> Directions for this task: Print every record exactly, with nothing added or left out.
------------------------------------
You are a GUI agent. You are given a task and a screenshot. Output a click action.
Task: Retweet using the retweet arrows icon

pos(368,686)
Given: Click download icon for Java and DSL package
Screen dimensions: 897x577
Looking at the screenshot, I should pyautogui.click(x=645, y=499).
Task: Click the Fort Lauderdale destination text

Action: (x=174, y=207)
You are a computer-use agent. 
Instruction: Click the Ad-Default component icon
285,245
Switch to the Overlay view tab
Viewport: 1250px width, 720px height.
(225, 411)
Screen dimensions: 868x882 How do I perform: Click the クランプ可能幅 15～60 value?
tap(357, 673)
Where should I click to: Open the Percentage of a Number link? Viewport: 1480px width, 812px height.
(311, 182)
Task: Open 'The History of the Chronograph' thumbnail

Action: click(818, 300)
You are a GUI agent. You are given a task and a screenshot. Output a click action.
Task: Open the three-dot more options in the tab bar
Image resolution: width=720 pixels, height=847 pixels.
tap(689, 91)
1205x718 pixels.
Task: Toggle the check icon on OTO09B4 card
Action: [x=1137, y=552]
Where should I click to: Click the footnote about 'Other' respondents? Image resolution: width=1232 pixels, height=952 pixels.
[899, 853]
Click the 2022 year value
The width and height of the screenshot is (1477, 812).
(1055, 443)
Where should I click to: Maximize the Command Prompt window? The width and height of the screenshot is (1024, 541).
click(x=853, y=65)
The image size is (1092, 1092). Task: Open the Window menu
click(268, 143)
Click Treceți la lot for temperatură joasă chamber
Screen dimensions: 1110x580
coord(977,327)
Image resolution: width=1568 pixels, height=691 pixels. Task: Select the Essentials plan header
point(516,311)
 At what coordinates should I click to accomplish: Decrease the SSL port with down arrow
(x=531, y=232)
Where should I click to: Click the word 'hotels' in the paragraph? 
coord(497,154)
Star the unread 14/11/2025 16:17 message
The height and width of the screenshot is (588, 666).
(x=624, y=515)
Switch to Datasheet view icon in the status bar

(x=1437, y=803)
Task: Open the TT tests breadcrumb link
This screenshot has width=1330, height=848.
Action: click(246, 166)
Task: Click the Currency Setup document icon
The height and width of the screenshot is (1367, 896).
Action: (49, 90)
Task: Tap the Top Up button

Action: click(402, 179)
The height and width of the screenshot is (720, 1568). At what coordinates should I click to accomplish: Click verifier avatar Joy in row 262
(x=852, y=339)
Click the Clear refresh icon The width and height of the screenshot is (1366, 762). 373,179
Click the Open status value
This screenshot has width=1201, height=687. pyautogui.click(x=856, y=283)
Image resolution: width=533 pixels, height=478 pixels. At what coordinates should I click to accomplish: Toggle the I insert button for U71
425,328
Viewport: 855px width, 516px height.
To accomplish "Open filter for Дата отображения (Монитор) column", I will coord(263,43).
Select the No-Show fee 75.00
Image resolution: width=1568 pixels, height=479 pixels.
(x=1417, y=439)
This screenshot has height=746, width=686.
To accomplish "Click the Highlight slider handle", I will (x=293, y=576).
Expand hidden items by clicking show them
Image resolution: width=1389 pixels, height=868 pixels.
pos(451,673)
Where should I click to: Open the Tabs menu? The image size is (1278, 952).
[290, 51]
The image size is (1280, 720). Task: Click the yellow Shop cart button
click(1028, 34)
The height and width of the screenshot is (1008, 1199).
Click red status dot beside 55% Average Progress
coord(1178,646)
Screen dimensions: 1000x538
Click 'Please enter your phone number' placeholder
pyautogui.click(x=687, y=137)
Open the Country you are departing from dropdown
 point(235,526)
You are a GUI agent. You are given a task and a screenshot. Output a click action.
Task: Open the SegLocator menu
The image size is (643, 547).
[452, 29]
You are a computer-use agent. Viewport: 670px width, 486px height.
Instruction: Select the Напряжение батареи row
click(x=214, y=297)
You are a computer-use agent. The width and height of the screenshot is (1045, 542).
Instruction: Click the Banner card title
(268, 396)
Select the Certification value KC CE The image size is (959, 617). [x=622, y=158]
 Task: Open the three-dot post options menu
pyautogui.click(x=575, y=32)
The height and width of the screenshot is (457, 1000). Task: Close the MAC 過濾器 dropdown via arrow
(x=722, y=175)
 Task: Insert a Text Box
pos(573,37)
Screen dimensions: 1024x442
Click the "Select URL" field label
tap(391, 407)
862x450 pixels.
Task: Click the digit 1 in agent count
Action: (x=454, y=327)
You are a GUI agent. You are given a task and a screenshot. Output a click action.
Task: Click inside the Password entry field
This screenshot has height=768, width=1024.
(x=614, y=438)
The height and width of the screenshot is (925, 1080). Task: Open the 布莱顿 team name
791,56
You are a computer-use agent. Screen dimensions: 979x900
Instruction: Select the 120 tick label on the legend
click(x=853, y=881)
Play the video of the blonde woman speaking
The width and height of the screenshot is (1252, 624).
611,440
------------------------------------
> Exercise response:
You are a GUI agent. You are given a task and a screenshot. Output a click action.
Task: Retweet using the retweet arrows icon

pos(368,686)
Given: Click download icon for Java and DSL package
Screen dimensions: 897x577
Looking at the screenshot, I should pyautogui.click(x=645, y=499).
Task: Click the Fort Lauderdale destination text

Action: (x=174, y=207)
You are a computer-use agent. 
Instruction: Click the Ad-Default component icon
285,245
Switch to the Overlay view tab
Viewport: 1250px width, 720px height.
(225, 411)
Screen dimensions: 868x882 How do I perform: Click the クランプ可能幅 15～60 value?
tap(357, 673)
Where should I click to: Open the Percentage of a Number link? Viewport: 1480px width, 812px height.
(311, 182)
Task: Open 'The History of the Chronograph' thumbnail

Action: click(818, 300)
You are a GUI agent. You are given a task and a screenshot. Output a click action.
Task: Open the three-dot more options in the tab bar
Image resolution: width=720 pixels, height=847 pixels.
tap(689, 91)
1205x718 pixels.
Task: Toggle the check icon on OTO09B4 card
Action: [x=1137, y=552]
Where should I click to: Click the footnote about 'Other' respondents? Image resolution: width=1232 pixels, height=952 pixels.
[899, 853]
Click the 2022 year value
The width and height of the screenshot is (1477, 812).
(1055, 443)
Where should I click to: Maximize the Command Prompt window? The width and height of the screenshot is (1024, 541).
click(x=853, y=65)
The image size is (1092, 1092). Task: Open the Window menu
click(268, 143)
Click Treceți la lot for temperatură joasă chamber
Screen dimensions: 1110x580
coord(977,327)
Image resolution: width=1568 pixels, height=691 pixels. Task: Select the Essentials plan header
point(516,311)
 At what coordinates should I click to accomplish: Decrease the SSL port with down arrow
(x=531, y=232)
Where should I click to: Click the word 'hotels' in the paragraph? 
coord(497,154)
Star the unread 14/11/2025 16:17 message
The height and width of the screenshot is (588, 666).
(x=624, y=515)
Switch to Datasheet view icon in the status bar

(x=1437, y=803)
Task: Open the TT tests breadcrumb link
This screenshot has width=1330, height=848.
Action: click(246, 166)
Task: Click the Currency Setup document icon
The height and width of the screenshot is (1367, 896).
Action: (49, 90)
Task: Tap the Top Up button

Action: click(402, 179)
The height and width of the screenshot is (720, 1568). At what coordinates should I click to accomplish: Click verifier avatar Joy in row 262
(x=852, y=339)
Click the Clear refresh icon The width and height of the screenshot is (1366, 762). 373,179
Click the Open status value
This screenshot has width=1201, height=687. pyautogui.click(x=856, y=283)
Image resolution: width=533 pixels, height=478 pixels. At what coordinates should I click to accomplish: Toggle the I insert button for U71
425,328
Viewport: 855px width, 516px height.
To accomplish "Open filter for Дата отображения (Монитор) column", I will coord(263,43).
Select the No-Show fee 75.00
Image resolution: width=1568 pixels, height=479 pixels.
(x=1417, y=439)
This screenshot has height=746, width=686.
To accomplish "Click the Highlight slider handle", I will (x=293, y=576).
Expand hidden items by clicking show them
Image resolution: width=1389 pixels, height=868 pixels.
pos(451,673)
Where should I click to: Open the Tabs menu? The image size is (1278, 952).
[290, 51]
The image size is (1280, 720). Task: Click the yellow Shop cart button
click(1028, 34)
The height and width of the screenshot is (1008, 1199).
Click red status dot beside 55% Average Progress
coord(1178,646)
Screen dimensions: 1000x538
Click 'Please enter your phone number' placeholder
pyautogui.click(x=687, y=137)
Open the Country you are departing from dropdown
 point(235,526)
You are a GUI agent. You are given a task and a screenshot. Output a click action.
Task: Open the SegLocator menu
The image size is (643, 547).
[452, 29]
You are a computer-use agent. Viewport: 670px width, 486px height.
Instruction: Select the Напряжение батареи row
click(x=214, y=297)
You are a computer-use agent. The width and height of the screenshot is (1045, 542).
Instruction: Click the Banner card title
(268, 396)
Select the Certification value KC CE The image size is (959, 617). [x=622, y=158]
 Task: Open the three-dot post options menu
pyautogui.click(x=575, y=32)
The height and width of the screenshot is (457, 1000). Task: Close the MAC 過濾器 dropdown via arrow
(x=722, y=175)
 Task: Insert a Text Box
pos(573,37)
Screen dimensions: 1024x442
Click the "Select URL" field label
tap(391, 407)
862x450 pixels.
Task: Click the digit 1 in agent count
Action: (x=454, y=327)
You are a GUI agent. You are given a task and a screenshot. Output a click action.
Task: Click inside the Password entry field
This screenshot has height=768, width=1024.
(x=614, y=438)
The height and width of the screenshot is (925, 1080). Task: Open the 布莱顿 team name
791,56
You are a computer-use agent. Screen dimensions: 979x900
Instruction: Select the 120 tick label on the legend
click(x=853, y=881)
Play the video of the blonde woman speaking
The width and height of the screenshot is (1252, 624).
611,440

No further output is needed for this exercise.